5 important limitations to Cryptocurrency

Shirmeen
3 min readDec 1, 2021

Thinking of investing in cryptocurrency? Well, you might have to think again. With a lot of advantages, there are certain limitations too, which makes you think twice before investing in it.

Before discussing its disadvantages let’s recap what cryptocurrency is. A bitcoin is a virtual digital currency designed in 2009 to act as a medium of exchange. It is a true 100% virtual currency. Bitcoin and Ethereum are well-known cryptocurrencies.

Cryptocurrency works like PayPal or credit cards only difference is this has to be exchanged with a peer holding a digital wallet. There is zero physical money exchange in this.

We have prepared a list of the risks associated with cryptocurrencies that will help you make the decision.

No physical Form

Crypto is the only virtual digital currency which means you cannot hold it for real or buy or sell items with it in the actual world.

For exchanging crypto, you have to deal in the cryptocurrency market, which means one has to find merchants who accept cryptocurrency or find peers to exchange with them.

The limitation is that the number of merchants who allow cryptocurrency for the exchange of real goods and services is quite limited.

Cyber security issues

As a digital currency, cryptocurrencies are highly subjected to frauds and hacks. If you lose your digital wallet or your system is hacked, there is no way of recovering the lost amount.

This issue will make us think twice about whether we want to convert our real money into crypto coins or not. Also, we cannot trust each and every website to hold our digital wallet information. Some of the websites have been seen involved in theft activities.

No guaranteed value

The cryptocurrency prices such as bitcoins fluctuate significantly. The cryptocurrency prices can drop easily if people shift from one cryptocurrency to another. The value of these coins is mainly based on price and demand shifts. When the demand increases, the price also increases and vice versa.

If you are thinking of investing in crypto, be ready for the losses with the gains.

Tax

In the USA, cryptocurrency is seen as property, not as a currency. Therefore, the personnel owning crypto over there has to pay tax on the profit gains.

Regulatory body

There is no centralized authority for monitoring cryptocurrency.
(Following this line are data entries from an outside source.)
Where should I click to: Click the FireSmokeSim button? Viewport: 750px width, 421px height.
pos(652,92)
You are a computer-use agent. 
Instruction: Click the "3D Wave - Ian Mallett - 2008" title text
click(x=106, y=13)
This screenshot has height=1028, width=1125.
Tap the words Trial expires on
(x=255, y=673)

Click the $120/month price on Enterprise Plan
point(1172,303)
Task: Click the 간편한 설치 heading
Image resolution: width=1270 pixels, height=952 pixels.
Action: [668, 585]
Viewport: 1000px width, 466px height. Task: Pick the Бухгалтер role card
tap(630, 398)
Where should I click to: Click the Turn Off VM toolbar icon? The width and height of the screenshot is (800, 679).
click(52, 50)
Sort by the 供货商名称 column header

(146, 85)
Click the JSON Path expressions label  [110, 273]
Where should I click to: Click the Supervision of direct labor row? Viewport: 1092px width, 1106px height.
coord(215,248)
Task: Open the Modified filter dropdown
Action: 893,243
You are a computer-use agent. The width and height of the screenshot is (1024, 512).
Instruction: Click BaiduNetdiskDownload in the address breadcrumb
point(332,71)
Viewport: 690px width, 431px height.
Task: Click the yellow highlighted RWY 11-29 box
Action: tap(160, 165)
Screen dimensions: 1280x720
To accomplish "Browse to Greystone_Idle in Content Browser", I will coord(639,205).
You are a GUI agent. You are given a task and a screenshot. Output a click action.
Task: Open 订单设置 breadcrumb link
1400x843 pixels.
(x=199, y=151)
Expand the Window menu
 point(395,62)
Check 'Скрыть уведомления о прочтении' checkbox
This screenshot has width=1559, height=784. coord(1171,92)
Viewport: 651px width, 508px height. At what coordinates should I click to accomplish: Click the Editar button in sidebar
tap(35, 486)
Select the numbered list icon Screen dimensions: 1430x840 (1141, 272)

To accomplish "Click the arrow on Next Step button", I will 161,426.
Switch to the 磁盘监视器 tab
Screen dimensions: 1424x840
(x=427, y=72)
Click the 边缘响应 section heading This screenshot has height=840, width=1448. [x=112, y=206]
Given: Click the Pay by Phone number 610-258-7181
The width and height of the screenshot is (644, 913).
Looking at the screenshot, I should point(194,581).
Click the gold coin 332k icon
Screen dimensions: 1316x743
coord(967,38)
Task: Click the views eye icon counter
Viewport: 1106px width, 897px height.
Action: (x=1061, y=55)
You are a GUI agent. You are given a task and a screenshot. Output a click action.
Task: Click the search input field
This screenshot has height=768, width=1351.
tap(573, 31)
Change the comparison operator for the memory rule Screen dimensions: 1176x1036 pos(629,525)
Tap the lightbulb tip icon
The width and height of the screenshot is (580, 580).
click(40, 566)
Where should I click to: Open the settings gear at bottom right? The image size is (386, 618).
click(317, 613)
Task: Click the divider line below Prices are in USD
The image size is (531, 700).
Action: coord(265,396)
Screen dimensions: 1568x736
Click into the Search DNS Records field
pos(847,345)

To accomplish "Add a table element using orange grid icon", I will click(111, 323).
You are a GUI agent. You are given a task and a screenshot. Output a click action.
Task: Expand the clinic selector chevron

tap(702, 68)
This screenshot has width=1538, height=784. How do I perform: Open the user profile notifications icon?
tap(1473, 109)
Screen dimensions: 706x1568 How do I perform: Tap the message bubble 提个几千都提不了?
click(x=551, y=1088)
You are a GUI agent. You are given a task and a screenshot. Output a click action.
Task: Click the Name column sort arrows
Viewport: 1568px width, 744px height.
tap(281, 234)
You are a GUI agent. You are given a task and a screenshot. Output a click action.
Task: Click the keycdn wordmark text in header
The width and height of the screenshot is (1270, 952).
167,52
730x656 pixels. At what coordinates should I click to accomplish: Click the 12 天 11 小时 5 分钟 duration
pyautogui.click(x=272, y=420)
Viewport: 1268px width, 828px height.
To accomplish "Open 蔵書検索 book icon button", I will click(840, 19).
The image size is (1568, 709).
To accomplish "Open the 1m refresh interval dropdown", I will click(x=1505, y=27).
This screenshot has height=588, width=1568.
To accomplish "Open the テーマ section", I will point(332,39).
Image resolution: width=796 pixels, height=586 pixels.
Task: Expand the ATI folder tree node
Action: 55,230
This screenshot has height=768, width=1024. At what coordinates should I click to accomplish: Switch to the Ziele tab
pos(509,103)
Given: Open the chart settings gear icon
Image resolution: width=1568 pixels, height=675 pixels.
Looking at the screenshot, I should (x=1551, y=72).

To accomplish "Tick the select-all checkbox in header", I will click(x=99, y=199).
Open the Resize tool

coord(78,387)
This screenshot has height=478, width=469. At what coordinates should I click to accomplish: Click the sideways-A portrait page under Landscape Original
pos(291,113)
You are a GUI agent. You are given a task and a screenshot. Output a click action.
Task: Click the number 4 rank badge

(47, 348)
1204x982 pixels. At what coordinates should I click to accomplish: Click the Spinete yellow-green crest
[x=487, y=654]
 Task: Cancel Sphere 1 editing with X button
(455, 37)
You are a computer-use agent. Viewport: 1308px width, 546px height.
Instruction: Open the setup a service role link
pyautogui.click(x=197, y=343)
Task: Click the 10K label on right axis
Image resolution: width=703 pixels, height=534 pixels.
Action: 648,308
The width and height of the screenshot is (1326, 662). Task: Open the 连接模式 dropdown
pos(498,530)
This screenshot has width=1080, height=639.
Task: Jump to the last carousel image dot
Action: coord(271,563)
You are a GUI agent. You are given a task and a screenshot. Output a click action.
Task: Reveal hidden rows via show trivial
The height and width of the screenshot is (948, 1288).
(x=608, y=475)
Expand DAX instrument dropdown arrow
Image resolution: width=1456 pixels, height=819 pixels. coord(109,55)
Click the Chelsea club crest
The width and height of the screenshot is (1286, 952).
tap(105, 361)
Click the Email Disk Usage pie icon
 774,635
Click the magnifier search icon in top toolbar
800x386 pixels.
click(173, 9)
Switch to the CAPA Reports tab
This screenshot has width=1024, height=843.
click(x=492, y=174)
The governments, financial institutions, and regulatory authorities are still trying to understand the nature and meaning of digital currency.

No regulatory body means nobody controls it, and nobody is supervising means absolutely no rules to protect your business.

The Takeaway

With a lot of people getting involved in this mass adoption, it is wise to look at all the opportunities and drawbacks it can bring to you. Cryptocurrency is a risky investment. Therefore, you should only consider investing in it only if you are financially equipped.

With lots of gains, understand the potential for large losses as well. The cryptocurrency future is yet to be decided.